Trump legal team allege thousands of felons, dead people, and unqualified voters cast ballots in Georgia

A member of President Donald Trump’s campaign legal team on Thursday described to a panel of Georgia senators how thousands of votes were allegedly cast illegally in the state last month, during a hearing on election fraud.

Ray Smith, the lead counsel in Georgia for the Trump campaign, began by telling the panel that the president’s attorneys were preparing to file legal action in the state alleging widespread voting fraud and voting irregularities, as well as numerous violations of the law.

“This hearing is the tip of the iceberg,” Smith said, announcing the campaign’s legal action while criticizing Secretary of State Brad Raffensperger (R) and county election officials.

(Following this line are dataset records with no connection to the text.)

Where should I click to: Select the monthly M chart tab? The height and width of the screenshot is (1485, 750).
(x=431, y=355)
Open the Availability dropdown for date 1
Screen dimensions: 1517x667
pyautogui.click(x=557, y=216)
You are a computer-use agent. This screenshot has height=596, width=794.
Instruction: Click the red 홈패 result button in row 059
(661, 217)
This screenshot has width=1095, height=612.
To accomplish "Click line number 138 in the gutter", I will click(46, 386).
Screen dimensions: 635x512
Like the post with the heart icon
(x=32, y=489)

“It is impossible…impossible…to certify the results of the 2020 election,” Smith said.

He further explained that Georgia law calls for new elections under such circumstances, and the campaign is asking a state court to order one. But he added that the assignment of electors is a constitutional function of state legislatures.

Smith then listed several instances of alleged vote fraud, including:

— 2,506 felons

— “66,248 underage, and therefore ineligible, people” who illegally registered to vote “before their 17th birthday, when the law requires 17-and-a-half years old”

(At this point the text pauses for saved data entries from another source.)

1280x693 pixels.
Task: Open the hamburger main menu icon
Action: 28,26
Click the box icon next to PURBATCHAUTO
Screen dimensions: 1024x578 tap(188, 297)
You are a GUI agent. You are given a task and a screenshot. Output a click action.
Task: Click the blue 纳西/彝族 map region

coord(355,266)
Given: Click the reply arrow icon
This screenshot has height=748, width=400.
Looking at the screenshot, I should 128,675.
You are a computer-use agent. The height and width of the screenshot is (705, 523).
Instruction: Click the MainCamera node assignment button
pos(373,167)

— “At least 2,423 individuals” voted who were “not listed as registered”

— “1,043 individuals to cast ballots” who illegally registered to vote using a post office box

— 4,926 people who registered to vote after the state’s voter registration date, “thereby canceling their Georgia voter registration”

— 10,315 “or more individuals who were deceased by the time of the election”

— 395 people “who had cast ballots in another state, which is illegal in both states”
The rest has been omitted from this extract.